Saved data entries
▶
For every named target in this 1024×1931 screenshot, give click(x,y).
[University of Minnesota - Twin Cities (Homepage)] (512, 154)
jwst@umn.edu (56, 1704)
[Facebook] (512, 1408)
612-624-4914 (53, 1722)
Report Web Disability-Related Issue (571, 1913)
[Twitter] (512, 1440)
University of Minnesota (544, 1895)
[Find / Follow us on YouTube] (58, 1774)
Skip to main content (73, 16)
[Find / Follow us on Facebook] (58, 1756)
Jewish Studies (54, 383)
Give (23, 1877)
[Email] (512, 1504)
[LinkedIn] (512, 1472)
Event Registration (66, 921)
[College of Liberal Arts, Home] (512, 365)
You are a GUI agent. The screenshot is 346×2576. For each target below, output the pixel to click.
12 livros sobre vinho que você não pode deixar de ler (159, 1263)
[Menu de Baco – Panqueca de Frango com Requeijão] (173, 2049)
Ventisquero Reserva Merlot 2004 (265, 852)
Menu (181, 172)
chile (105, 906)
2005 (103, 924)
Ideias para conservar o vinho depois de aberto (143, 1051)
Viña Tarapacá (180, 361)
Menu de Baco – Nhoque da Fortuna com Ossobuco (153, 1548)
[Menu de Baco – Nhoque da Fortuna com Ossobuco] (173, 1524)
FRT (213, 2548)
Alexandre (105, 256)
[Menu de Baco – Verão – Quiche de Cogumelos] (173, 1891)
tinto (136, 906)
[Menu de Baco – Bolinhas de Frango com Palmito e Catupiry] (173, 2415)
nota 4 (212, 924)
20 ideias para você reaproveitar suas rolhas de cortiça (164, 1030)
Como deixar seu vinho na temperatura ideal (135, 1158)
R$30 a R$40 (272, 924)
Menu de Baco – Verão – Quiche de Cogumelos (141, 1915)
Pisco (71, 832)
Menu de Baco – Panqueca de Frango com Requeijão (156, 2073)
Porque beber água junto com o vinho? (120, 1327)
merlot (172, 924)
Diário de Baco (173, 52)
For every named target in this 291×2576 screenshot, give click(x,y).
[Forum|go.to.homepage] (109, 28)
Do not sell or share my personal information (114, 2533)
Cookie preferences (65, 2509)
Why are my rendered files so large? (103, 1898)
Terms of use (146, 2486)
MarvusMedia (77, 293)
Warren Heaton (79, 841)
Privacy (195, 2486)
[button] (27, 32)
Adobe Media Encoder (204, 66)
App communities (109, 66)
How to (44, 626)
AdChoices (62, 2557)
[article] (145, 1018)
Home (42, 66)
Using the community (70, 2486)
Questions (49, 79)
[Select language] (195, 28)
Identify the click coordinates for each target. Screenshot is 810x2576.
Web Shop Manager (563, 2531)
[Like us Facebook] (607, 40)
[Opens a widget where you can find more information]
◀
### Task to complete:
Please let your answer be exactly the lines from the one holding "chile (105, 906)" through the last line of the entries above, both ends included.

### Your response:
chile (105, 906)
2005 (103, 924)
Ideias para conservar o vinho depois de aberto (143, 1051)
Viña Tarapacá (180, 361)
Menu de Baco – Nhoque da Fortuna com Ossobuco (153, 1548)
[Menu de Baco – Nhoque da Fortuna com Ossobuco] (173, 1524)
FRT (213, 2548)
Alexandre (105, 256)
[Menu de Baco – Verão – Quiche de Cogumelos] (173, 1891)
tinto (136, 906)
[Menu de Baco – Bolinhas de Frango com Palmito e Catupiry] (173, 2415)
nota 4 (212, 924)
20 ideias para você reaproveitar suas rolhas de cortiça (164, 1030)
Como deixar seu vinho na temperatura ideal (135, 1158)
R$30 a R$40 (272, 924)
Menu de Baco – Verão – Quiche de Cogumelos (141, 1915)
Pisco (71, 832)
Menu de Baco – Panqueca de Frango com Requeijão (156, 2073)
Porque beber água junto com o vinho? (120, 1327)
merlot (172, 924)
Diário de Baco (173, 52)
For every named target in this 291×2576 screenshot, give click(x,y).
[Forum|go.to.homepage] (109, 28)
Do not sell or share my personal information (114, 2533)
Cookie preferences (65, 2509)
Why are my rendered files so large? (103, 1898)
Terms of use (146, 2486)
MarvusMedia (77, 293)
Warren Heaton (79, 841)
Privacy (195, 2486)
[button] (27, 32)
Adobe Media Encoder (204, 66)
App communities (109, 66)
How to (44, 626)
AdChoices (62, 2557)
[article] (145, 1018)
Home (42, 66)
Using the community (70, 2486)
Questions (49, 79)
[Select language] (195, 28)
Identify the click coordinates for each target. Screenshot is 810x2576.
Web Shop Manager (563, 2531)
[Like us Facebook] (607, 40)
[Opens a widget where you can find more information]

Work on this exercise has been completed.